● **What is expected**
From the line containing "Click into the Поиск search field" through the last line of the records below, output every line exactly, both ends included, except the pictures.

··········

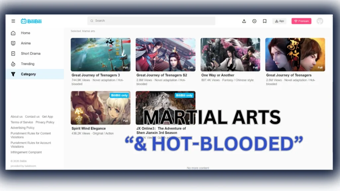
Task: Open Trending using the flame icon
Action: (x=13, y=64)
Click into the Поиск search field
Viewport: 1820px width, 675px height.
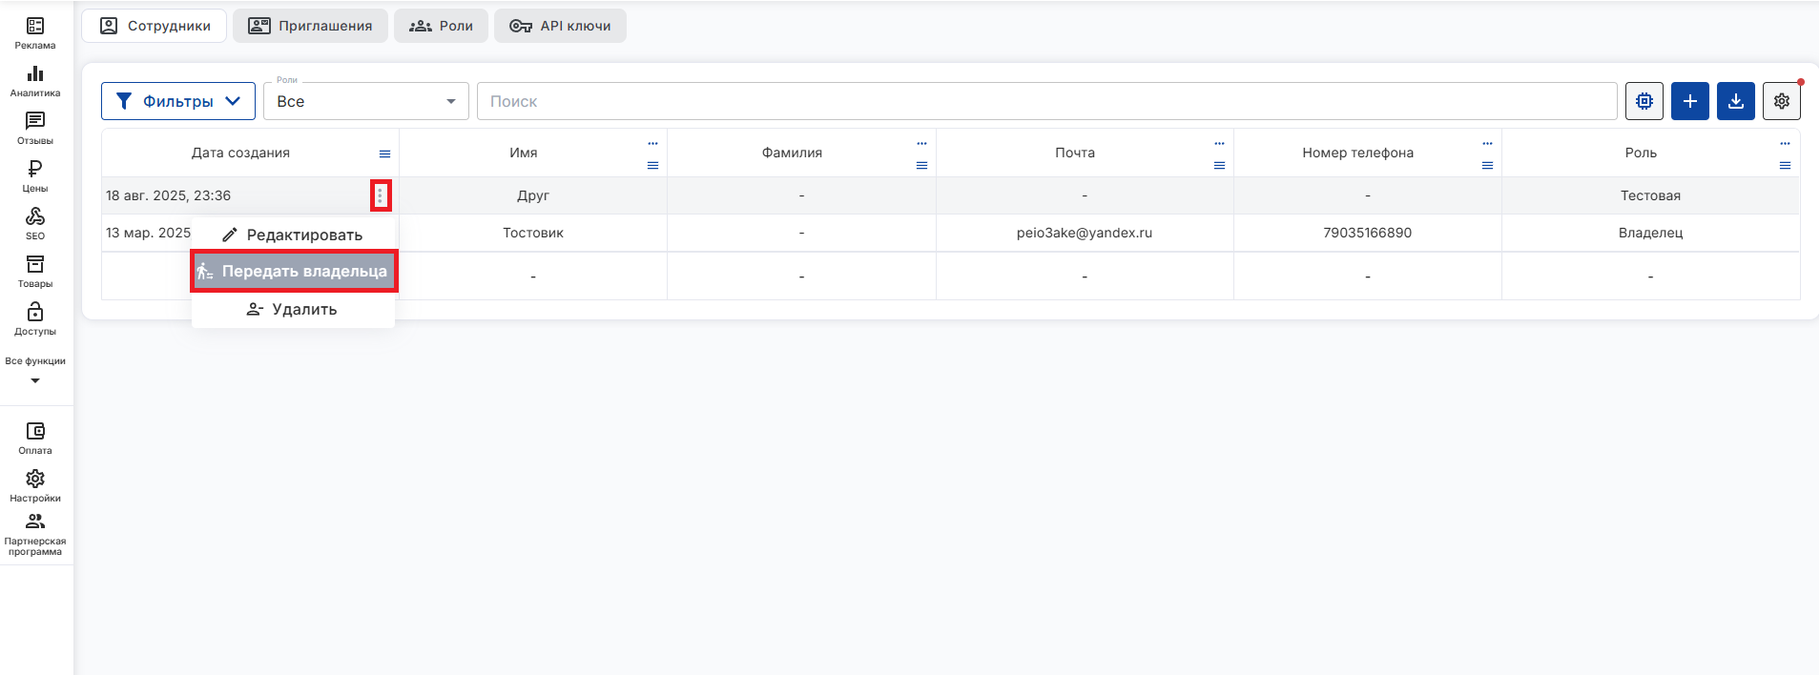pos(1046,101)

··········

● **Task answer**
Click into the Поиск search field
Viewport: 1820px width, 675px height.
pos(1046,101)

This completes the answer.